TFC - Truist Financial: My Oh My Another Strong Buy

2023-09-27 07:00:00 ET

Summary

  • Truist Financial, formed through the merger of BB&T and SunTrust, has faced persistent pressure in the regional banking sector.
  • The company is focused on simplifying its business, reducing expenses, and improving capitalization.
  • Despite headwinds, Truist stock remains undervalued and offers a conservative price target of $40/share with an upside of over 23% per year.

T his article was coproduced with Wolf Report.

Prior to the merger between BB&T and SunTrust, I was a customer of BB&T.

When the two regional banks merged and formed Truist Financial ( TFC ) I decided to take by business elsewhere.

I've been watching Truist since the late 2019 merger, hoping to see whether or not the synergies would provide an opportunity for me to become a shareholder.

In this article, we will provide you with an update, as the price has become attractive at current levels.

The regional banking crisis and decline, as well as overall fear in the sector, have seen this company under persistent pressure for the better part of the entire year of 2023.

Yahoo Finance

Both upside as well as risk, but upside trumps risk

Most analysts seem comfortable with a "hold" rating on Truist at this time - though there are a few like us who consider Truist's sell-off and risk to be overblown.

This is the stance we hold.

When it comes to the trends we saw here - potential HTM losses in bond portfolios which could put bank capitalization rates and CET-1 ratios in trouble - our stance was very early on that for some of these banks, what was being said and the way the share prices reacted was extremely exaggerated. (Source: Truist IR/2Q23 )

Truist is one of the top 10 commercial US banks with a very strong retail and commercial banking market share in seven of the 10 fastest-growing markets in the country. (Source: Truist IR/2Q23).

It has a solid mix of offerings, with capabilities across the board.

Truist is still in the phase of "simplification," and it's likely that this will be ongoing for some time.

Remember, the merger for Truist went through in 2019/2020, so it's been 2-3 years, which for a bank this size still requires more work.
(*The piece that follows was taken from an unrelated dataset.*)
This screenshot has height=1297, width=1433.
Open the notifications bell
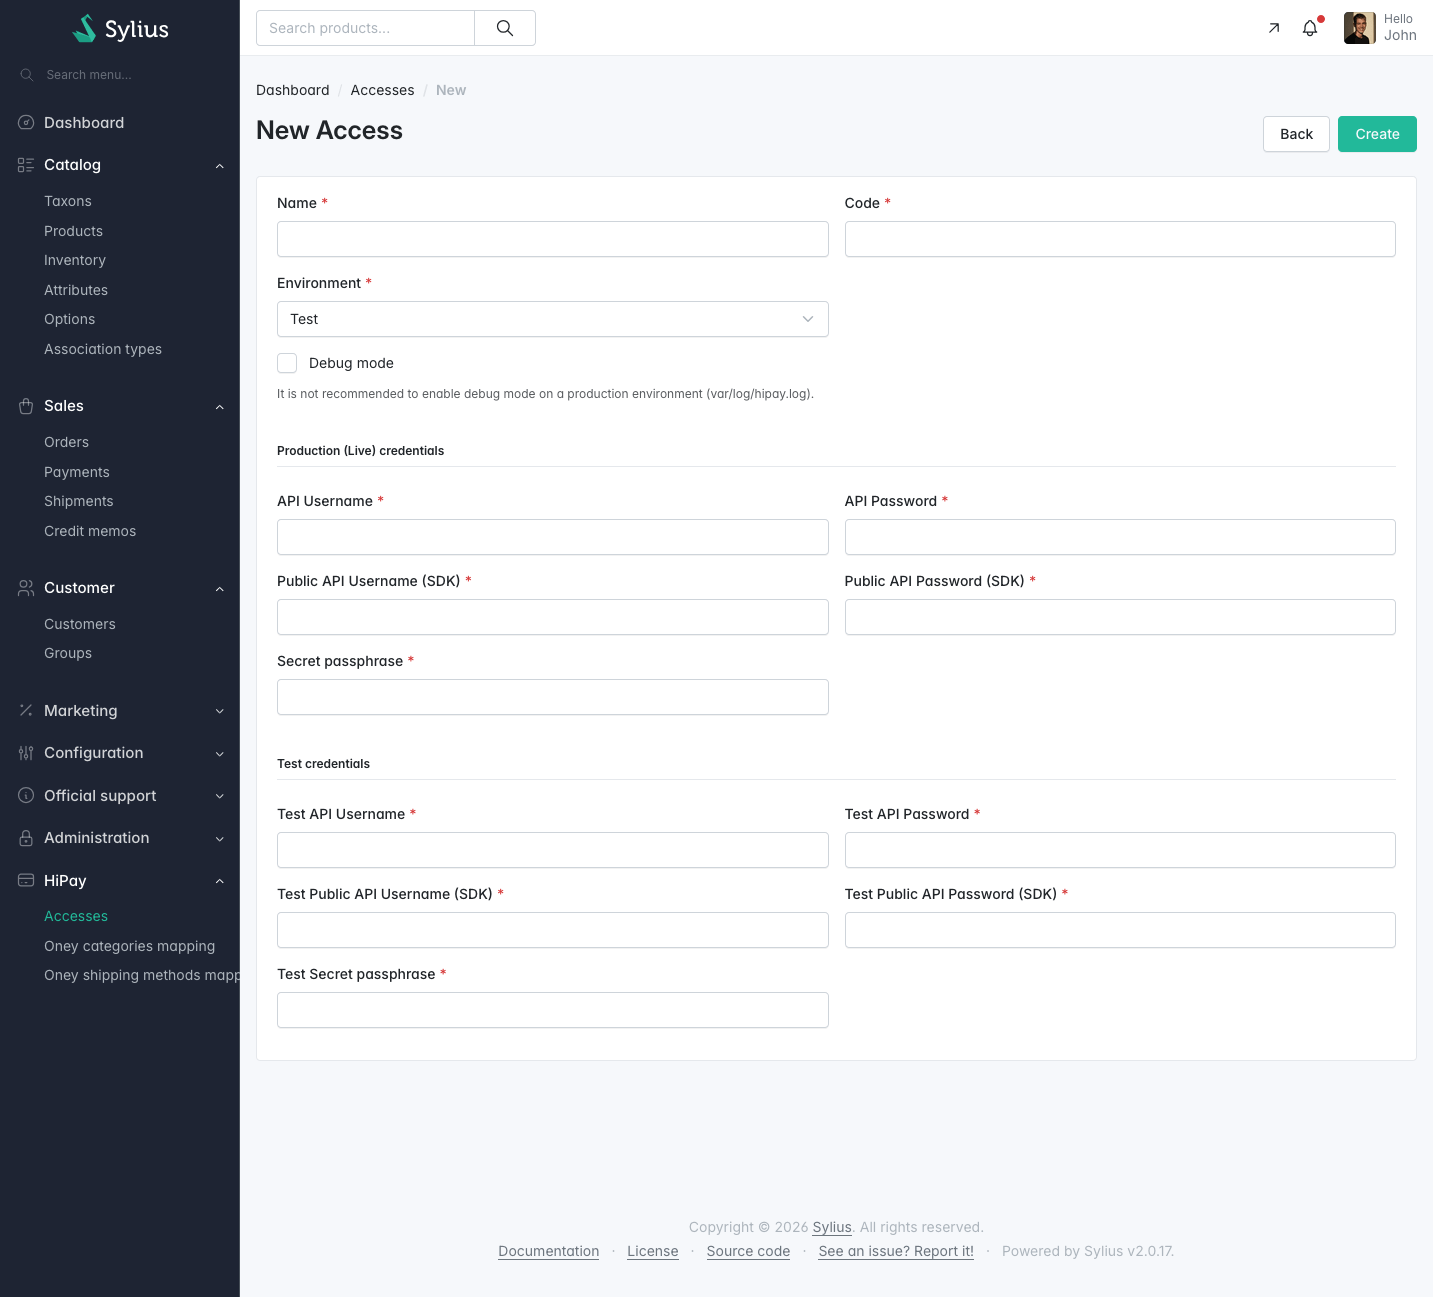tap(1310, 28)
That's also the reason, in our view, why Truist's development hasn't been as positive as U.S. Bancorp ( USB ), another bank but one that at least isn't trading at the lows we're seeing in Truist.
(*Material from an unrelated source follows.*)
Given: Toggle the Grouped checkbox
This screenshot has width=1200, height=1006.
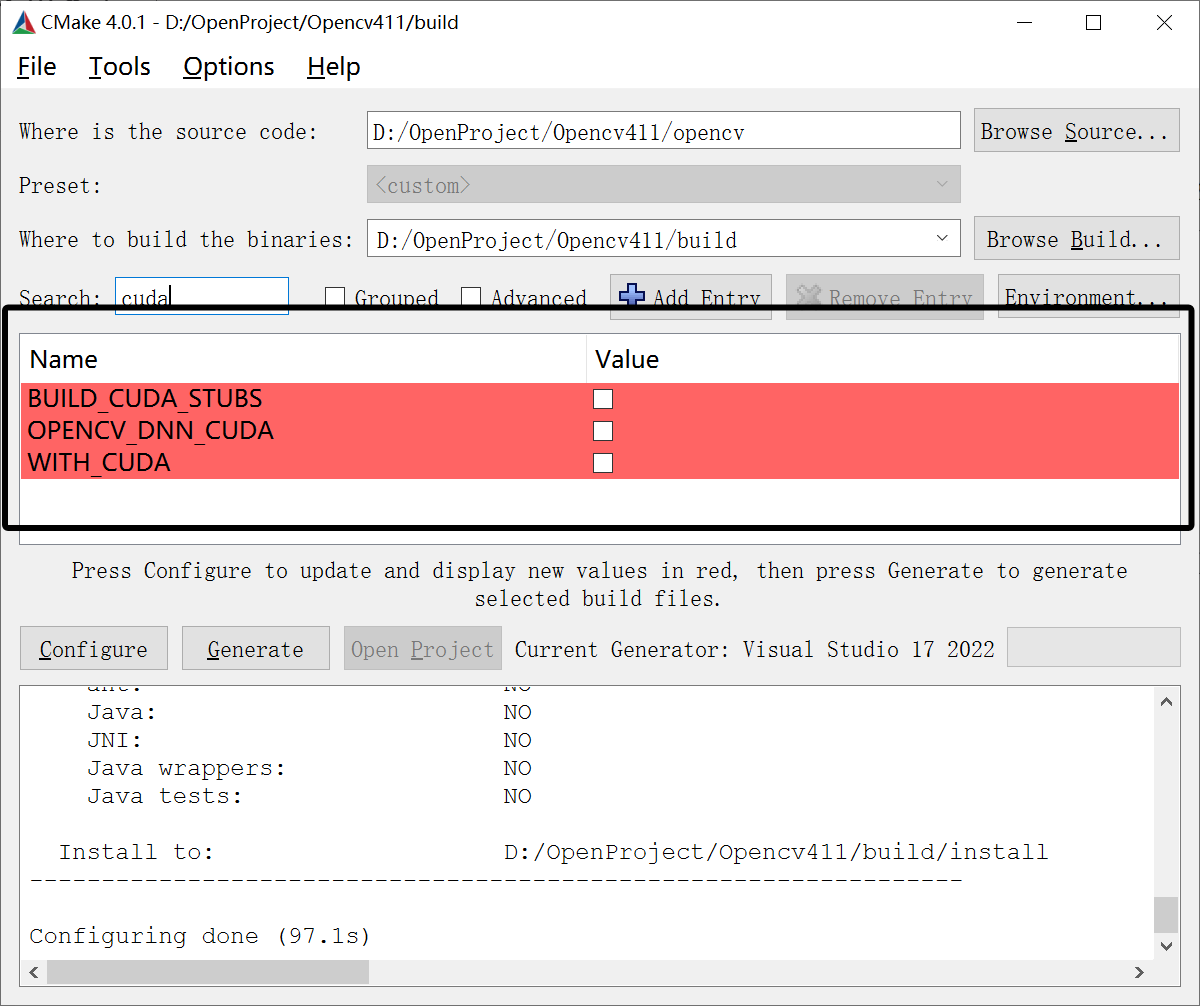Looking at the screenshot, I should coord(334,297).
Still, similar trends there, and the valuation has been down again as well since August.

Like all banks we cover, Truist seems to focus on simplification through things like digitization, consolidation of the workforce, reduced geographic exposure, and some restructuring of business.

A $750M savings program is underway. The reason that we're fairly positive about this is that we've seen similar savings programs and similar steps taken by European banks, such as Swedbank ( OTCPK:SWDBF ) and Nordea ( OTCPK:NRBAY ), and they've mostly turned out well.

We, therefore, see a good indication that TFC eventually is going to realize similar results here as well. (Source: Truist IR/2Q23 )

Expense growth is the real problem here - because as we see key rates increase, obviously the bank's net interest income, or NII, is going to be increasing.

What seems to worry most investors about TFC, the expense growth rate already is estimated to be significantly lower in 2024 than in 2023.

Truist IR

This bank's capital ratios and CET-1 are significantly below other banks where we usually invest.

For 4Q23, we have an estimated CET1 of 10%, potentially at 12% if the bank were to divest its TIH ownership. The banks we typically invest in are at 15%-19%.

But here, like with costs, capital ratios are expected to significantly improve over time. If you're willing to hold and invest in Truist until 2026, then you should see a remarkable payoff on this front.

Truist IR

So, Truist is on a business push to simplify the business, lower expenses, accelerate its franchising model, improve the capitalization, and align the executive comp.

All of these are positive things, and going through earnings and current trends, we have conviction that this is the direction the company is going. (Source: Truist IR/2Q23 )

The latest earnings we have for Truist are the 2Q23 earnings.

These were positive, but unfortunately below consensus - which is part of the reason why the company is actually down here.

Truist IR

Improved digital momentum is all well and good, but we saw expense growth of 4.7% YoY and lower net income.

Some trends were good - ROTCE of 19% still over $1.2B in net income - but no one likes seeing EPS go down.

The company's YoY EPS was down 16%, due to NPLs and higher expenses.

Compared to some European banks, TFC has significantly higher NPLs.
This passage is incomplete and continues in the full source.